ЗАДАНИЕ:
Приведите все строки листинга, где встречается слово «page». Регистр букв учитывается.

ПОКАЗАННЫЙ ЛИСТИНГ:

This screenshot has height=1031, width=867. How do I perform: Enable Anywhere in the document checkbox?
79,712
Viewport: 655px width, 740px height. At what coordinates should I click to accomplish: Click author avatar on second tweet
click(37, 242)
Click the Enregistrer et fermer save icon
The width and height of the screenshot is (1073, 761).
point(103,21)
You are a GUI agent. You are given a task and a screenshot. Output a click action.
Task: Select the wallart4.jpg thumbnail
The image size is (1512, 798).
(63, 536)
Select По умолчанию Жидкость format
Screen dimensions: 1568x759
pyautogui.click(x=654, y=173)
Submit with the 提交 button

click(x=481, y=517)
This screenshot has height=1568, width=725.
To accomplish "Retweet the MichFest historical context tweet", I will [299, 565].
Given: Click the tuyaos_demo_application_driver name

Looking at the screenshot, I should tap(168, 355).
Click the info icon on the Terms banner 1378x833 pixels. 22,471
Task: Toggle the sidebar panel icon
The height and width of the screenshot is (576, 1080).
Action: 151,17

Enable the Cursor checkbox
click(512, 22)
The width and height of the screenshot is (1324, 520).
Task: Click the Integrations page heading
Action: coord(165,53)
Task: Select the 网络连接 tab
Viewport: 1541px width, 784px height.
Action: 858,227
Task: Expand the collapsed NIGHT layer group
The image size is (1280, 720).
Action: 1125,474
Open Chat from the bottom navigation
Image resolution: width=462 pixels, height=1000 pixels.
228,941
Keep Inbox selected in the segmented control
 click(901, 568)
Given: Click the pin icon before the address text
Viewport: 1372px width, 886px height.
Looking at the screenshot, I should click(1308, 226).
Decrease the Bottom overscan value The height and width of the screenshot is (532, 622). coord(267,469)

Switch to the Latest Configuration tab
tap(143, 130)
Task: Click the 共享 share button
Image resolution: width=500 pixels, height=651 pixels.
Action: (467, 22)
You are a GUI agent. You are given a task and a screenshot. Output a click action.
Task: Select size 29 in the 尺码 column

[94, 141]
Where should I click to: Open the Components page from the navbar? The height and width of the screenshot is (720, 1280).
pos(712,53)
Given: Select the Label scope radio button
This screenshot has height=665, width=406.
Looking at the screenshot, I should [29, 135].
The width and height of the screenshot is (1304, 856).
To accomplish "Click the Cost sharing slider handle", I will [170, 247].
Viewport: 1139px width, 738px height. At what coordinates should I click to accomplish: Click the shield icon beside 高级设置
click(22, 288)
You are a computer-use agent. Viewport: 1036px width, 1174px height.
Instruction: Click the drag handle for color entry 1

ГОТОВЫЙ ОТВЕТ:
Task: Click the Integrations page heading
Where should I click to: Open the Components page from the navbar? The height and width of the screenshot is (720, 1280).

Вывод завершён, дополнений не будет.